_課題文 1:_ アプライド・マテリアルズに関する提供文では、同社の特許保有件数はいくつとされているか。

_提供文:_
>>>>>

2022-2023年は、景気減速とスマートフォン・PC販売の低迷により、半導体需要が減速しました。2024-2025年は、AI需要の拡大により半導体需要が回復しましたが、今後も景気後退リスクがあります。

また、ICAPS(IoT・通信・自動車・パワー・センサー)セグメントの投資減速もリスクです。産業機械・自動車向け半導体の一部で需要が低迷しており、このセグメントの成長が鈍化しています(出典: Bloomberg「米アプライド、売上高見通しが市場予想下回る-輸出規制がリスク」)。

非GAAPフリーキャッシュフローの悪化も懸念材料です。2025年度は前年比74%減(5.44億ドルに低下)しており、営業キャッシュフロー/株が前年比-6.55%、純利益成長率-11.20%と、一部の財務指標が悪化しています(出典: Applied Materials Plunges 8% Post Q1 Earnings)。

(3) 規制・競争リスク

競合の激化は、アプライドにとってリスクです。東京エレクトロン、ASML、Lam Researchなどの競合が、技術革新と価格競争でシェア拡大を図っています。特にASMLは、EUV露光装置で独占的地位を持ち、アプライドが参入できない分野を支配しています。

また、技術変化リスクも考慮すべきです。半導体製造技術は急速に進化しており、GAA技術、バックサイドパワー、先端パッケージング技術などの新技術が登場しています。アプライドが技術革新に遅れれば、競合にシェアを奪われるリスクがあります。

顧客集中リスクも無視できません。アプライドの顧客は、TSMC、サムスン電子、インテルなど、少数の大手半導体メーカーに集中しています。これらの顧客が装置投資を削減すれば、アプライドの売上が大きく減少します。

地政学リスクも考慮すべきです。米中対立、台湾海峡の緊張、サプライチェーン分断などが、アプライドのビジネスに影響を与える可能性があります。特に、TSMCが台湾に集中しているため、台湾海峡の緊張が高まれば、顧客の装置投資が減少するリスクがあります。

6. まとめ:投資判断のポイント

(1) この銘柄の強み

アプライド・マテリアルズの強みは、以下の3点です:

  1. 前工程のほぼ全プロセスをカバーする業界最広範な製品群: 成膜、エッチング、イオン注入、検査・計測など、多数の工程に対応する装置を提供しており、顧客にとってワンストップで利用できるメリットがあります。22,000件以上の特許保有により、技術的な参入障壁を築いています
  2. AI・先端半導体製造の需要拡大: GAA技術、HBM製造技術、バックサイドパワー技術などの次世代技術で需要が急拡大しています。世界の半導体製造能力は2025年に7%増加し、先端チップ生産は17%増加する見込みです
  3. 安定した財務と株主還元: 配当利回り約0.8-1%で連続増配を継続。FCFの80-100%を株主還元する目標を掲げており、配当と自社株買戻しで株主還元を重視しています

(2) リスク要因(再掲)

<<<<<

_演習データ:_
>>>>>

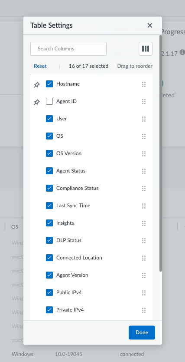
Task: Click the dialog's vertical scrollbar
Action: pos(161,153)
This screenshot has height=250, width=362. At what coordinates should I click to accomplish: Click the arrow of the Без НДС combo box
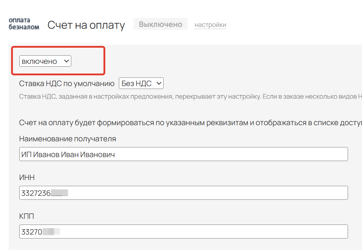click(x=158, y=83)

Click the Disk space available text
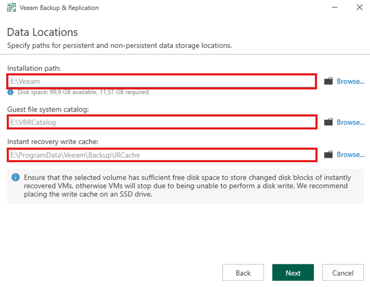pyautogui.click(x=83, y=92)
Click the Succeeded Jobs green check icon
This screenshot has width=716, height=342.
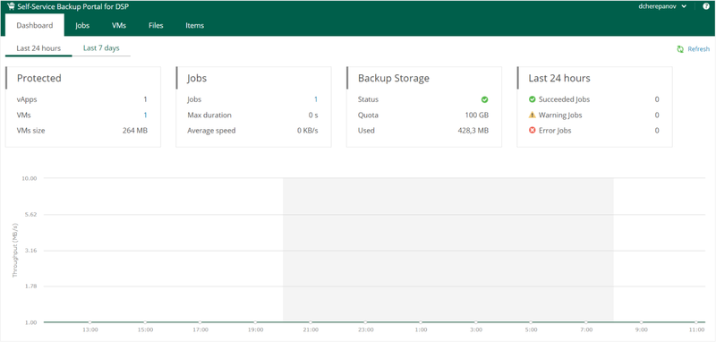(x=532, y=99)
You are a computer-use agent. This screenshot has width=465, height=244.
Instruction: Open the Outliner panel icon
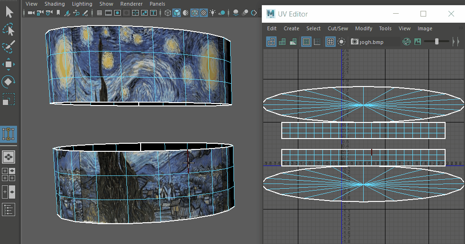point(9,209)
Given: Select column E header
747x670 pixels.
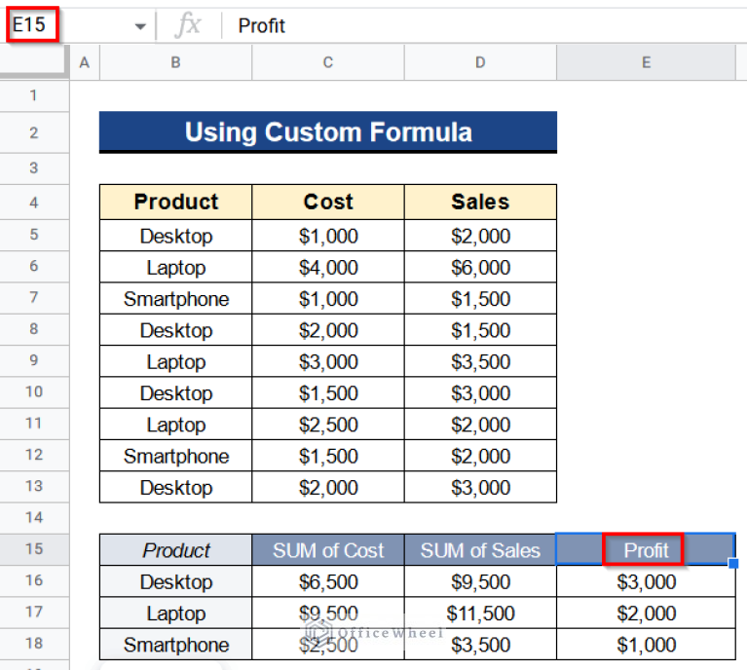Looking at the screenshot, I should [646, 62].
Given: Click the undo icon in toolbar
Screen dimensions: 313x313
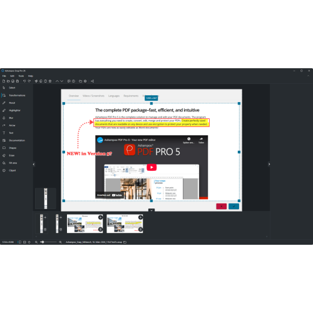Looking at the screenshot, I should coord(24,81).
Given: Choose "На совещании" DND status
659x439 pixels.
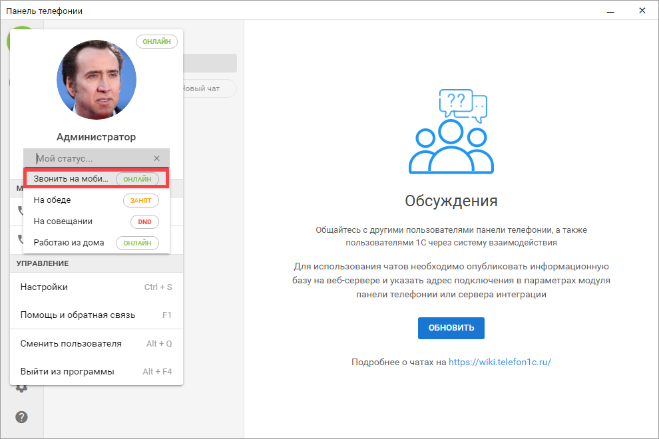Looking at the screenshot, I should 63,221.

<<<<<
>>>>>

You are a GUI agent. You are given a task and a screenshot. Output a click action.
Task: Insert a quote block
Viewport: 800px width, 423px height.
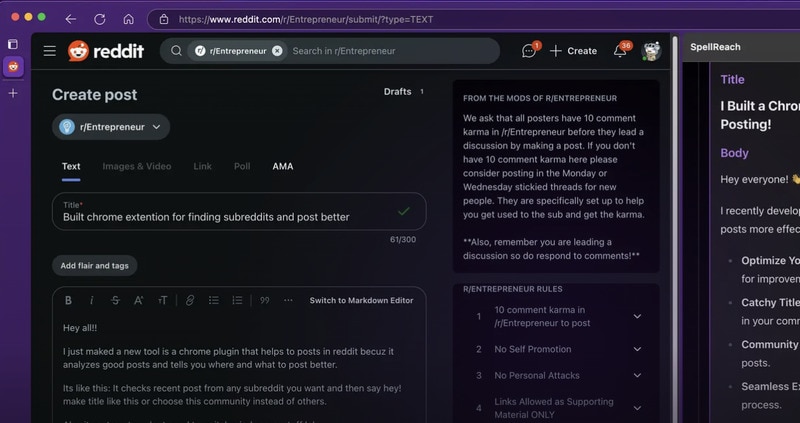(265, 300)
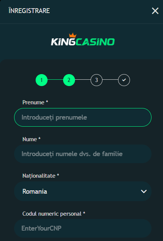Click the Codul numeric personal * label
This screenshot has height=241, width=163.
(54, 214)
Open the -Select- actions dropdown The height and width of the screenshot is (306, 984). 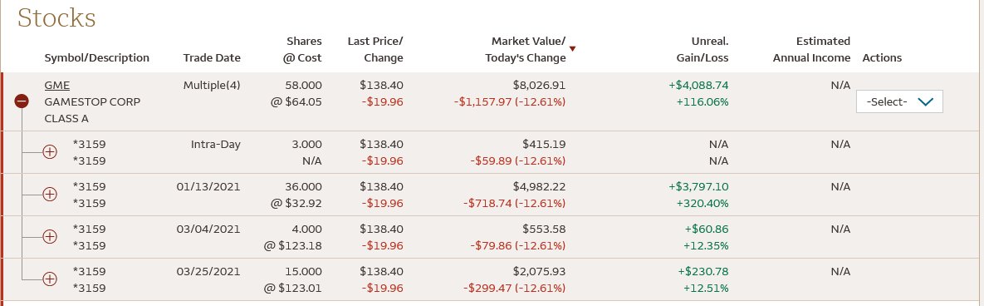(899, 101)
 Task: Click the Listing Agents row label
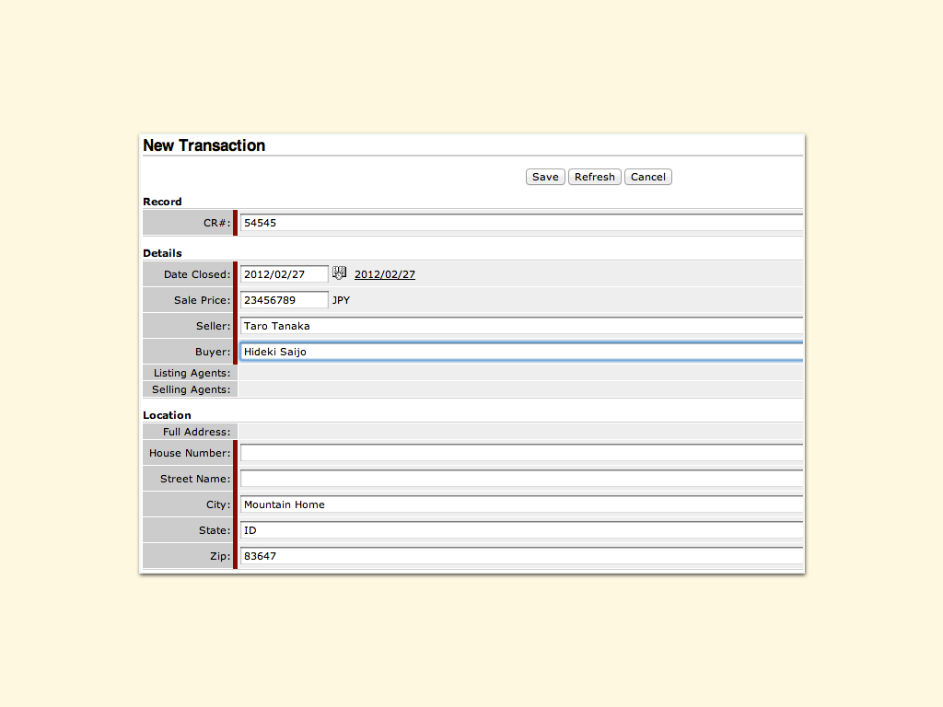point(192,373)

<<<<<

_課題文 2:_ 行のうち「Given: Click the undo icon in toolbar」を含む行から始まり「Looking at the screenshot, I should 63,221.」を含む行で終わる範囲について、「Given」を「Instruction」に置き換えて更新せよ。画像は除き、その範囲の行だけを示すこと。

_正解 1:_ 22,000件以上。

_正解 2:_
Instruction: Click the undo icon in toolbar
Screen dimensions: 313x313
Looking at the screenshot, I should coord(24,81).
Instruction: Choose "На совещании" DND status
659x439 pixels.
Looking at the screenshot, I should 63,221.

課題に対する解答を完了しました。